For Illumina, maintaining its employees’ holistic well-being is an extension of its pursuit of excellence in the healthcare sector.

The company, which ranks at 27th place out of 200 on the Singapore’s Best Employers 2021 list and second in the Health Care Equipment and Services category, is leveraging its next-generation sequencing technology to fight Covid-19.

Its technology is empowering scientists and researchers in over 10,000 laboratories and 115 countries to track transmission, conduct surveillance, develop therapies and vaccines, and ensure long-term global safety and security.

Illumina also spearheaded breakthroughs that have helped identify and sequence the Sars-CoV-2 virus, including accurately determining where the mutations are and if current diagnostics tests are still relevant.

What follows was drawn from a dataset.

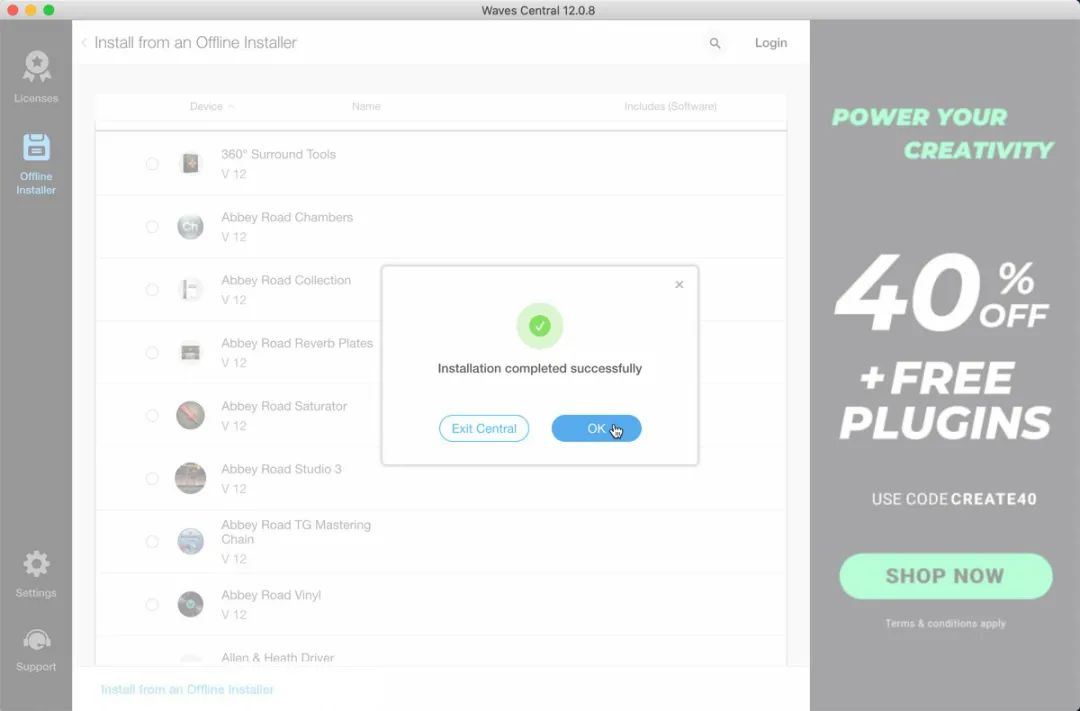Select Abbey Road Studio 3 radio button
Image resolution: width=1080 pixels, height=711 pixels.
(x=152, y=478)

This work is facilitated by teams hired based on people policies aligned with Illumina's Diversity, Inclusion and Fairness strategy (DIFS) — another key initiative. 

Of its more than 1,300-strong workforce in Singapore, 60 per cent are male and 40 per cent are female. Employees aged over 50 years old make up 6.1 per cent of its staff.

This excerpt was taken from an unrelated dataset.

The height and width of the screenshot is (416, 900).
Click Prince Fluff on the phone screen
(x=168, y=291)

Ms Wong notes: “There is no bias against hiring any age group, gender, nationality or race. We hire the best people that suit the roles. Promotions at Illumina are based on merit, not tenure.”

Employee-formed and managed Employee Resource Groups (ERGs) are in place to deliver career development experiences, increase cultural awareness, and demonstrate Illumina’s collective commitment to diversity and inclusion, shares Ms Wong.

These groups, though voluntarily formed and joined, bring employees with the same beliefs and goals together.

These contribute not just to employees' overall well-being, but also job satisfaction. The knowledge shared via these groups can also help the employees to excel in their career.


Associate scientist Karen Goh (third from left) sees Illumina Singapore is an equal employer that helps her feel empowered and given equal opportunities to excel professionally alongside her male colleagues. PHOTO: ILLUNIMA SINGAPORE

One employee who has benefited from Illumina’s Diversity, Inclusion and Fairness strategy is associate scientist Karen Goh. In her five years at Illumina, she has picked up varied new experiences and skill sets, thanks to the many opportunities given to her.

She has been sent overseas to learn and, in turn, impart the knowledge of new technologies to her colleagues. She has also been involved in key projects including the development of Illumina’s NextSeq2000 instrument, a benchtop sequencer used for high throughput applications, in which one of the key features includes reducing genomic secondary analysis time.

Ms Goh also aids her manager in interviewing and mentoring new colleagues and interns.

She adds: “Illumina has also been proactive in inculcating DIFS values through ERGs. One of these is a Women in Illumina Network, which gathers us to interact, share, voice opinions, and be inspired together as women.”

And the men are not left behind. New fathers at Illumina get an additional four weeks of paid paternity leave, on top of the government-mandated two weeks.

All these staff-centric initiatives have made an impact.

In Illumina’s latest quarterly pulse survey of its Singapore employees, 86 per cent of respondents felt engaged, 94 per cent had trust and confidence in the company and leadership team, and 96 per cent felt positive about the company’s response to Covid-19. The attrition rate was also low, at 6.6 per cent for last year.

Even with its current success in managing its staff, Illumina hopes to do more.

Ms Wong says: “We believe in evolving. That is the philosophy and DNA of our company. Most importantly, when it comes to our people, it is about what they want, and what’s relevant to them. So we ensure that we listen to our employees regularly.”